Content starts
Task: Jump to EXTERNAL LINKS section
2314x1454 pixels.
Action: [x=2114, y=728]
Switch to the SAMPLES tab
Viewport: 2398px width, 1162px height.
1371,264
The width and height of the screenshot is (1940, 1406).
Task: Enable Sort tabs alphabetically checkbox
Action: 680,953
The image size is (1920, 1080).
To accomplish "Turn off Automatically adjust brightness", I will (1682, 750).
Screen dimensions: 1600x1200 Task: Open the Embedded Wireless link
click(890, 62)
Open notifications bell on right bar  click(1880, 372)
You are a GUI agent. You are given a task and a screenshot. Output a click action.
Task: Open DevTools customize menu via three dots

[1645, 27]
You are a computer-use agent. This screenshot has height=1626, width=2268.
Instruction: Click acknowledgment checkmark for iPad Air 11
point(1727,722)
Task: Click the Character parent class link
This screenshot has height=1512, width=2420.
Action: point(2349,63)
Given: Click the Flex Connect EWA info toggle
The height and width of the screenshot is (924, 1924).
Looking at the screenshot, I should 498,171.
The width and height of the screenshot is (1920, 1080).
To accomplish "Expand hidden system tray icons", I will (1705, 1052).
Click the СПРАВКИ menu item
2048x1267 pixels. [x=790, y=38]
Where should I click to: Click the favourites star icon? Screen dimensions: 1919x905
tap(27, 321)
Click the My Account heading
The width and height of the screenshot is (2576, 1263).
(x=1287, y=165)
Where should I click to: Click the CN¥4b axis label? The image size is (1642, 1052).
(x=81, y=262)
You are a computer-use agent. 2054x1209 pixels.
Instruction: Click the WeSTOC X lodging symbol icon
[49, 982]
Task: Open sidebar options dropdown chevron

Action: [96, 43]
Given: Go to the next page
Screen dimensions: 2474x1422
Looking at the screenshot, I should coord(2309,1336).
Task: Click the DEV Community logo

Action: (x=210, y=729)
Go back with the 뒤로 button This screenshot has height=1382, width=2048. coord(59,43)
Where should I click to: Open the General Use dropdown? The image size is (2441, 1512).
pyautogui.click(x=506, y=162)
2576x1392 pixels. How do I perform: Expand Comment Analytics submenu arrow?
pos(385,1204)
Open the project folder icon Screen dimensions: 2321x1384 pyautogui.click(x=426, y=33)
Content ends
* What the exercise asks: Among the lines above, which hold the word "will"? Report each one.

* Solution for this exercise:
To accomplish "Turn off Automatically adjust brightness", I will (1682, 750).
To accomplish "Expand hidden system tray icons", I will (1705, 1052).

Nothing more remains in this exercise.